— BEGIN Passage to read —
It is now obvious that US politicians have seen this work well for their European counterparts (nothing gets fixed, not tough choices have to be made and almost no one gets kicked out of office), and are now adopting this strategy on this side of the pond.

Consider the fiscal cliff issue, which our political leaders discussed endlessly for over a month, only to then pass a “deal” which both raised taxes AND failed to cut the deficit or debt.

Again, nothing solved, but plenty of posturing and blame.

Expect more of this. Today, the top story for the US is gun control even though we will officially breach the debt ceiling in roughly one month’s time. The last time we did this the US lost one of its AAA ratings from a credit agency and the markets imploded wiping out over a trillion dollars in household wealth in a matter of days.

This time around, things will be far worse if nothing is solved. If the US loses another AAA rating, then the financial markets could face systemic risk. The reason for this is that US Treasuries are one of the senior most forms of collateral used by the banks to backstop the $600+ trillion derivatives market.
— END Passage to read —
— BEGIN Stored rows —
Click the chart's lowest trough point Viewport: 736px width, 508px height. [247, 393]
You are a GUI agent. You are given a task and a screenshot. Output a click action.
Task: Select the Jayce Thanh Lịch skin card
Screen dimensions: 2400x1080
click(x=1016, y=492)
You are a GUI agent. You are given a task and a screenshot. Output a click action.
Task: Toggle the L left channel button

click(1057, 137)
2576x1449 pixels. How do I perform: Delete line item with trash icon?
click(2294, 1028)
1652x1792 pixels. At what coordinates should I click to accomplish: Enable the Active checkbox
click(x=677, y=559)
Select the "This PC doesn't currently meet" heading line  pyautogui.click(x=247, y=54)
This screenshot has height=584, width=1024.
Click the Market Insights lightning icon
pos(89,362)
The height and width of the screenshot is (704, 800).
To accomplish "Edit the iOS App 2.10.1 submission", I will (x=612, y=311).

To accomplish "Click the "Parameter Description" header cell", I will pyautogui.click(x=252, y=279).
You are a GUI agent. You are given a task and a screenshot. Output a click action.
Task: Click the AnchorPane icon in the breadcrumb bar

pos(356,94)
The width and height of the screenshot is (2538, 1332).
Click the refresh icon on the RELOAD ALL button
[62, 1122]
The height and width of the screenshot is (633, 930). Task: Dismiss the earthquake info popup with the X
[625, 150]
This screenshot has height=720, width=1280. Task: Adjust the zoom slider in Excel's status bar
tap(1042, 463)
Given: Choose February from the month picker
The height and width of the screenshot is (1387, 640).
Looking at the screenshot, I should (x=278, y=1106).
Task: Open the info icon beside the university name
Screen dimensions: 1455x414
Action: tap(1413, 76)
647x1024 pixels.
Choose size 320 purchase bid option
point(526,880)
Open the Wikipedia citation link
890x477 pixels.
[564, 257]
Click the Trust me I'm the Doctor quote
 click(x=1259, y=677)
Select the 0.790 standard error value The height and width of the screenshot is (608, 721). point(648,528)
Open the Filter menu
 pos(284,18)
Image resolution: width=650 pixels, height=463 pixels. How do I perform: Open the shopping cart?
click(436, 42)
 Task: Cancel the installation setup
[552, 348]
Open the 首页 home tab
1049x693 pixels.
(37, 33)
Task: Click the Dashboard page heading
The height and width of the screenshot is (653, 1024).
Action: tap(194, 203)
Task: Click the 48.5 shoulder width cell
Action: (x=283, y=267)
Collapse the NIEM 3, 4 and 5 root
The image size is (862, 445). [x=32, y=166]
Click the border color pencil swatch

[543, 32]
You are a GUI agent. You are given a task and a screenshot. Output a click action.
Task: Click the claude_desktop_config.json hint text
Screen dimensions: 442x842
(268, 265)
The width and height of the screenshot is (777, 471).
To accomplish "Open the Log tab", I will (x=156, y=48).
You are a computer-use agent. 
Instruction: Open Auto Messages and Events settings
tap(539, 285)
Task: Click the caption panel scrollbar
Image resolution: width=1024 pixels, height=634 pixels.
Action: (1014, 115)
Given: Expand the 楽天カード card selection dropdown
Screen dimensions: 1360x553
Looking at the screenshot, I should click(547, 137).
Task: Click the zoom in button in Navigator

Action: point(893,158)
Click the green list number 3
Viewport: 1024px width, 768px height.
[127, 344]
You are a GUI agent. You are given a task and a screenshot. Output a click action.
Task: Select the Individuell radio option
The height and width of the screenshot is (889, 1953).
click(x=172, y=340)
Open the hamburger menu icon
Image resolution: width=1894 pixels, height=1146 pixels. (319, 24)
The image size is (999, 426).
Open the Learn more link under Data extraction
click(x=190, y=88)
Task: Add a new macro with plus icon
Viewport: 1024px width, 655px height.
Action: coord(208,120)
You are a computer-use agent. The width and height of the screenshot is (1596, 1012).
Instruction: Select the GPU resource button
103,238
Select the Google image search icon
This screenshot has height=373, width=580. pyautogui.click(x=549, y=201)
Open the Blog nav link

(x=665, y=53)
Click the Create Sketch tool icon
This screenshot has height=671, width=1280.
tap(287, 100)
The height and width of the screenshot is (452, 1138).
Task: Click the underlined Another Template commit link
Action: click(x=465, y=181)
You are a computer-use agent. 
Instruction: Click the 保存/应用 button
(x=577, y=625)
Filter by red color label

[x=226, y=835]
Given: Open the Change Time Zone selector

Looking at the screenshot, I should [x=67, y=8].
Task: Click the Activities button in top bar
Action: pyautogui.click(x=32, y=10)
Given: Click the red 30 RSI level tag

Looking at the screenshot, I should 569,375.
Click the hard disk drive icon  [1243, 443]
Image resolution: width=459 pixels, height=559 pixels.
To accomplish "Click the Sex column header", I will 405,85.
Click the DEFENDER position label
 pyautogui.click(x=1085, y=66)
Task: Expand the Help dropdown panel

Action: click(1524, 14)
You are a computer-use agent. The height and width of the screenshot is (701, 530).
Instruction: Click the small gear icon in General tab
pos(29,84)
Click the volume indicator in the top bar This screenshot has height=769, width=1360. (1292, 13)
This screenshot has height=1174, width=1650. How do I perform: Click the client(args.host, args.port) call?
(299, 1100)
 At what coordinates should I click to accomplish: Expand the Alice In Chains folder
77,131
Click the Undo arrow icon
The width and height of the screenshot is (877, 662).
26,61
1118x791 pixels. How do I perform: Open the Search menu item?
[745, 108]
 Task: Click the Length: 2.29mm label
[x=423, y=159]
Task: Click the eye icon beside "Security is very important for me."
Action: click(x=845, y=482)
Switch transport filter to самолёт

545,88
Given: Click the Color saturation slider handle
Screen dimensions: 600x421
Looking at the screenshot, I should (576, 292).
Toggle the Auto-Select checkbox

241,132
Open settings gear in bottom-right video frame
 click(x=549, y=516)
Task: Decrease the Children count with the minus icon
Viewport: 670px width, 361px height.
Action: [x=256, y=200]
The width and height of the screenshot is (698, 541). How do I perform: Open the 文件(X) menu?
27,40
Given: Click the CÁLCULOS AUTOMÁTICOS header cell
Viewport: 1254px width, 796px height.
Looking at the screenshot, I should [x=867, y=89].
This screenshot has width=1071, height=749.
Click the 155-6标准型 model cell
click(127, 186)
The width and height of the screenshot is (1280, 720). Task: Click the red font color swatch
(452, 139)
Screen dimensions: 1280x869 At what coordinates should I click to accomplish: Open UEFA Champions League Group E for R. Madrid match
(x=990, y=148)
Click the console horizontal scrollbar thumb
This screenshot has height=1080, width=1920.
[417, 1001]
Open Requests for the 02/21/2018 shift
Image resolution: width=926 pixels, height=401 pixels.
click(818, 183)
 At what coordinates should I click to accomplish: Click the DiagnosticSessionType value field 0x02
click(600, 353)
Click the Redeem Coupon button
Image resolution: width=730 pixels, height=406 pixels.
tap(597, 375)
— END Stored rows —
» **Instructions**:
1. Answer these about the commentary on US fiscal politics, one line each:
(a) What did the fiscal cliff "deal" do on taxes and on the deficit or debt?
(b) What does the commentary call the top story for the US today?
(c) How large is the derivatives market that US Treasuries help backstop?
2. Copy the commentary on US fiscal politics word for word, starting with "Consider the fiscal" and going on through "trillion derivatives market.".

» **Expected responses**:
1.
(a) It raised taxes and failed to cut the deficit or debt.
(b) Gun control.
(c) $600+ trillion.

2.
Consider the fiscal cliff issue, which our political leaders discussed endlessly for over a month, only to then pass a “deal” which both raised taxes AND failed to cut the deficit or debt.

Again, nothing solved, but plenty of posturing and blame.

Expect more of this. Today, the top story for the US is gun control even though we will officially breach the debt ceiling in roughly one month’s time. The last time we did this the US lost one of its AAA ratings from a credit agency and the markets imploded wiping out over a trillion dollars in household wealth in a matter of days.

This time around, things will be far worse if nothing is solved. If the US loses another AAA rating, then the financial markets could face systemic risk. The reason for this is that US Treasuries are one of the senior most forms of collateral used by the banks to backstop the $600+ trillion derivatives market.